Content starts

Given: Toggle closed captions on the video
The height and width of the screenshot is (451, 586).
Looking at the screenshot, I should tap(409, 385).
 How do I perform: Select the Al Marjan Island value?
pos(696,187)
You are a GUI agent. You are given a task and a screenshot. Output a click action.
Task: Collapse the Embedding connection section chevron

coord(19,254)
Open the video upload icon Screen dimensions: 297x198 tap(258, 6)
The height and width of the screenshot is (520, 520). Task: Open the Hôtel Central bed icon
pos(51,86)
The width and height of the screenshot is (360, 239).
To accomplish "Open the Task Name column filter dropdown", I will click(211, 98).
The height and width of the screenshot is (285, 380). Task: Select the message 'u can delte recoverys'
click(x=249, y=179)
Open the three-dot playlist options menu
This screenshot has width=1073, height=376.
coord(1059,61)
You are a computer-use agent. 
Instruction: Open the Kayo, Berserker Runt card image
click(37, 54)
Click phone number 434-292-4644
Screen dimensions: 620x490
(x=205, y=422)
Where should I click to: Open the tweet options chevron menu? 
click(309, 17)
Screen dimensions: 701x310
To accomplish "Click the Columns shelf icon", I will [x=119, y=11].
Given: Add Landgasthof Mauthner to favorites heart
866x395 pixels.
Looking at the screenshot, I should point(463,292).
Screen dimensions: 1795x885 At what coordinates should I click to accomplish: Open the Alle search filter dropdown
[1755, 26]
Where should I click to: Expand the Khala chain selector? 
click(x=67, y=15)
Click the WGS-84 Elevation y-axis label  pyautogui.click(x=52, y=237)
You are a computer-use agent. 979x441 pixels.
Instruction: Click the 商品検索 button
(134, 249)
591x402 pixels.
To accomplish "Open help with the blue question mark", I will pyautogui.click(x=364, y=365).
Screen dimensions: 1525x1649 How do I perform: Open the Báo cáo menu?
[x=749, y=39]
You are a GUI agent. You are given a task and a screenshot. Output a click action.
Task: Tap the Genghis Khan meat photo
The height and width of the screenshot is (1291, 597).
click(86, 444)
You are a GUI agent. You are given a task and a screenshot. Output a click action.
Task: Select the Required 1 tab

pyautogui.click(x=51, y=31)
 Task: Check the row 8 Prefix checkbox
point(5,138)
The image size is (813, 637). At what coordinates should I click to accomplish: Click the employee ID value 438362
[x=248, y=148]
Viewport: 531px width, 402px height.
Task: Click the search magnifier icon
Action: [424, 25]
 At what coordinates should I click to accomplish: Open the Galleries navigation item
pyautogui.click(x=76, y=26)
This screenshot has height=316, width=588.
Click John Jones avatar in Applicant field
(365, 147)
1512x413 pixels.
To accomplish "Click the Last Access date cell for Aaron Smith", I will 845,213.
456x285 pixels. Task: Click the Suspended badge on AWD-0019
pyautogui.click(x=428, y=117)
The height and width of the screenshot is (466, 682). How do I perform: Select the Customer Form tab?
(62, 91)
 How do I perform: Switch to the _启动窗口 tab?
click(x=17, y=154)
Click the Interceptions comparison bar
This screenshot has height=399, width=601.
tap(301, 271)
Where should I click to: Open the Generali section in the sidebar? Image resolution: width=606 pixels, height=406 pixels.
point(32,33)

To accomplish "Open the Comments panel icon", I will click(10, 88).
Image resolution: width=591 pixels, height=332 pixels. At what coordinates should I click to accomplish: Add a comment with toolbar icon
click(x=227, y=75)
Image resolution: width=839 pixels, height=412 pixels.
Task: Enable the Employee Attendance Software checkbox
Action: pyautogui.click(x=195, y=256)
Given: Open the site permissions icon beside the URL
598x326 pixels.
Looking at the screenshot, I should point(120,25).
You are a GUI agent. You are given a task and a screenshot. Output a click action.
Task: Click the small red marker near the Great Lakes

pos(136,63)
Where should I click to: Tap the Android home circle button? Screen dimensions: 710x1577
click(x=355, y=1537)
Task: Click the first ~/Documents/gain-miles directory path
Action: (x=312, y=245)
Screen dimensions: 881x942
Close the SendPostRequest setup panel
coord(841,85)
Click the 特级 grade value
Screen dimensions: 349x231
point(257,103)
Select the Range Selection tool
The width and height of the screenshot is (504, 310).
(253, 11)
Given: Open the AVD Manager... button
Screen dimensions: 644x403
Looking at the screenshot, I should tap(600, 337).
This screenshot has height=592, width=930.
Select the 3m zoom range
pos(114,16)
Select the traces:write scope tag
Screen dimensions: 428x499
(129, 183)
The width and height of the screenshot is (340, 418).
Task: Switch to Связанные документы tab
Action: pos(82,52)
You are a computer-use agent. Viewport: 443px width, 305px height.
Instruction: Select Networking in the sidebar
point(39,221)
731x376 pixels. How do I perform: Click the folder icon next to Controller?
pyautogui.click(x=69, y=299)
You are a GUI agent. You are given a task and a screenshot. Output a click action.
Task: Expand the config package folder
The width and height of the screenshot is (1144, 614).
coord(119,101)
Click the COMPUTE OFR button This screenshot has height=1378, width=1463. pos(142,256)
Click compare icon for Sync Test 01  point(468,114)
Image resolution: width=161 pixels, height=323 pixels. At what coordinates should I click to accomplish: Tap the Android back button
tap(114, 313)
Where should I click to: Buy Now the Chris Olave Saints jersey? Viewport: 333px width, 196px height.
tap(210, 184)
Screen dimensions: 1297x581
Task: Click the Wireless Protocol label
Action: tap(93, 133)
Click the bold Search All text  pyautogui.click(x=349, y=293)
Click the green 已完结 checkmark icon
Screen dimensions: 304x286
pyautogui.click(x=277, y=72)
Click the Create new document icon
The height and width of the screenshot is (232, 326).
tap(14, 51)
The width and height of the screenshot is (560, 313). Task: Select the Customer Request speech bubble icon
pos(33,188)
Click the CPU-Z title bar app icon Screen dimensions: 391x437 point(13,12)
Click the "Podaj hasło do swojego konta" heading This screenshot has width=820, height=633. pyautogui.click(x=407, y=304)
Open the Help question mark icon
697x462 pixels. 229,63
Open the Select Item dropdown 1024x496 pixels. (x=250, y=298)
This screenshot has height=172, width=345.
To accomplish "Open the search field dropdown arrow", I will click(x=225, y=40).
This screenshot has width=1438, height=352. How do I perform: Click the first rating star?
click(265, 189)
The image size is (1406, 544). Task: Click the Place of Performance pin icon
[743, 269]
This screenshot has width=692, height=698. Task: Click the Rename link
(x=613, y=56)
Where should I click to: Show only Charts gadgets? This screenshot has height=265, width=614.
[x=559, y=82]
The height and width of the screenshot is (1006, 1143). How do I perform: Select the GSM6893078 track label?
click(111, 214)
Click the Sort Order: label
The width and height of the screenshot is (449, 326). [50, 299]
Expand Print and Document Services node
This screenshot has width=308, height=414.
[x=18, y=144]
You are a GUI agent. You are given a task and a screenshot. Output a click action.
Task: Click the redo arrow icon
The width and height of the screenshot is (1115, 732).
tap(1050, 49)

Content ends

» **Problem details**:
Please copy out the preceding data in full, exactly as written.

» **Problem solution**:
Given: Toggle closed captions on the video
The height and width of the screenshot is (451, 586).
Looking at the screenshot, I should tap(409, 385).
 How do I perform: Select the Al Marjan Island value?
pos(696,187)
You are a GUI agent. You are given a task and a screenshot. Output a click action.
Task: Collapse the Embedding connection section chevron

coord(19,254)
Open the video upload icon Screen dimensions: 297x198 tap(258, 6)
The height and width of the screenshot is (520, 520). Task: Open the Hôtel Central bed icon
pos(51,86)
The width and height of the screenshot is (360, 239).
To accomplish "Open the Task Name column filter dropdown", I will click(211, 98).
The height and width of the screenshot is (285, 380). Task: Select the message 'u can delte recoverys'
click(x=249, y=179)
Open the three-dot playlist options menu
This screenshot has width=1073, height=376.
coord(1059,61)
You are a computer-use agent. 
Instruction: Open the Kayo, Berserker Runt card image
click(37, 54)
Click phone number 434-292-4644
Screen dimensions: 620x490
(x=205, y=422)
Where should I click to: Open the tweet options chevron menu? 
click(309, 17)
Screen dimensions: 701x310
To accomplish "Click the Columns shelf icon", I will [x=119, y=11].
Given: Add Landgasthof Mauthner to favorites heart
866x395 pixels.
Looking at the screenshot, I should point(463,292).
Screen dimensions: 1795x885 At what coordinates should I click to accomplish: Open the Alle search filter dropdown
[1755, 26]
Where should I click to: Expand the Khala chain selector? 
click(x=67, y=15)
Click the WGS-84 Elevation y-axis label  pyautogui.click(x=52, y=237)
You are a computer-use agent. 979x441 pixels.
Instruction: Click the 商品検索 button
(134, 249)
591x402 pixels.
To accomplish "Open help with the blue question mark", I will pyautogui.click(x=364, y=365).
Screen dimensions: 1525x1649 How do I perform: Open the Báo cáo menu?
[x=749, y=39]
You are a GUI agent. You are given a task and a screenshot. Output a click action.
Task: Tap the Genghis Khan meat photo
The height and width of the screenshot is (1291, 597).
click(86, 444)
You are a GUI agent. You are given a task and a screenshot. Output a click action.
Task: Select the Required 1 tab

pyautogui.click(x=51, y=31)
 Task: Check the row 8 Prefix checkbox
point(5,138)
The image size is (813, 637). At what coordinates should I click to accomplish: Click the employee ID value 438362
[x=248, y=148]
Viewport: 531px width, 402px height.
Task: Click the search magnifier icon
Action: [424, 25]
 At what coordinates should I click to accomplish: Open the Galleries navigation item
pyautogui.click(x=76, y=26)
This screenshot has height=316, width=588.
Click John Jones avatar in Applicant field
(365, 147)
1512x413 pixels.
To accomplish "Click the Last Access date cell for Aaron Smith", I will 845,213.
456x285 pixels. Task: Click the Suspended badge on AWD-0019
pyautogui.click(x=428, y=117)
The height and width of the screenshot is (466, 682). How do I perform: Select the Customer Form tab?
(62, 91)
 How do I perform: Switch to the _启动窗口 tab?
click(x=17, y=154)
Click the Interceptions comparison bar
This screenshot has height=399, width=601.
tap(301, 271)
Where should I click to: Open the Generali section in the sidebar? Image resolution: width=606 pixels, height=406 pixels.
point(32,33)

To accomplish "Open the Comments panel icon", I will click(10, 88).
Image resolution: width=591 pixels, height=332 pixels. At what coordinates should I click to accomplish: Add a comment with toolbar icon
click(x=227, y=75)
Image resolution: width=839 pixels, height=412 pixels.
Task: Enable the Employee Attendance Software checkbox
Action: pyautogui.click(x=195, y=256)
Given: Open the site permissions icon beside the URL
598x326 pixels.
Looking at the screenshot, I should point(120,25).
You are a GUI agent. You are given a task and a screenshot. Output a click action.
Task: Click the small red marker near the Great Lakes

pos(136,63)
Where should I click to: Tap the Android home circle button? Screen dimensions: 710x1577
click(x=355, y=1537)
Task: Click the first ~/Documents/gain-miles directory path
Action: (x=312, y=245)
Screen dimensions: 881x942
Close the SendPostRequest setup panel
coord(841,85)
Click the 特级 grade value
Screen dimensions: 349x231
point(257,103)
Select the Range Selection tool
The width and height of the screenshot is (504, 310).
(253, 11)
Given: Open the AVD Manager... button
Screen dimensions: 644x403
Looking at the screenshot, I should tap(600, 337).
This screenshot has height=592, width=930.
Select the 3m zoom range
pos(114,16)
Select the traces:write scope tag
Screen dimensions: 428x499
(129, 183)
The width and height of the screenshot is (340, 418).
Task: Switch to Связанные документы tab
Action: pos(82,52)
You are a computer-use agent. Viewport: 443px width, 305px height.
Instruction: Select Networking in the sidebar
point(39,221)
731x376 pixels. How do I perform: Click the folder icon next to Controller?
pyautogui.click(x=69, y=299)
You are a GUI agent. You are given a task and a screenshot. Output a click action.
Task: Expand the config package folder
The width and height of the screenshot is (1144, 614).
coord(119,101)
Click the COMPUTE OFR button This screenshot has height=1378, width=1463. pos(142,256)
Click compare icon for Sync Test 01  point(468,114)
Image resolution: width=161 pixels, height=323 pixels. At what coordinates should I click to accomplish: Tap the Android back button
tap(114, 313)
Where should I click to: Buy Now the Chris Olave Saints jersey? Viewport: 333px width, 196px height.
tap(210, 184)
Screen dimensions: 1297x581
Task: Click the Wireless Protocol label
Action: tap(93, 133)
Click the bold Search All text  pyautogui.click(x=349, y=293)
Click the green 已完结 checkmark icon
Screen dimensions: 304x286
pyautogui.click(x=277, y=72)
Click the Create new document icon
The height and width of the screenshot is (232, 326).
tap(14, 51)
The width and height of the screenshot is (560, 313). Task: Select the Customer Request speech bubble icon
pos(33,188)
Click the CPU-Z title bar app icon Screen dimensions: 391x437 point(13,12)
Click the "Podaj hasło do swojego konta" heading This screenshot has width=820, height=633. pyautogui.click(x=407, y=304)
Open the Help question mark icon
697x462 pixels. 229,63
Open the Select Item dropdown 1024x496 pixels. (x=250, y=298)
This screenshot has height=172, width=345.
To accomplish "Open the search field dropdown arrow", I will click(x=225, y=40).
This screenshot has width=1438, height=352. How do I perform: Click the first rating star?
click(265, 189)
The image size is (1406, 544). Task: Click the Place of Performance pin icon
[743, 269]
This screenshot has width=692, height=698. Task: Click the Rename link
(x=613, y=56)
Where should I click to: Show only Charts gadgets? This screenshot has height=265, width=614.
[x=559, y=82]
The height and width of the screenshot is (1006, 1143). How do I perform: Select the GSM6893078 track label?
click(111, 214)
Click the Sort Order: label
The width and height of the screenshot is (449, 326). [50, 299]
Expand Print and Document Services node
This screenshot has width=308, height=414.
[x=18, y=144]
You are a GUI agent. You are given a task and a screenshot. Output a click action.
Task: Click the redo arrow icon
The width and height of the screenshot is (1115, 732).
tap(1050, 49)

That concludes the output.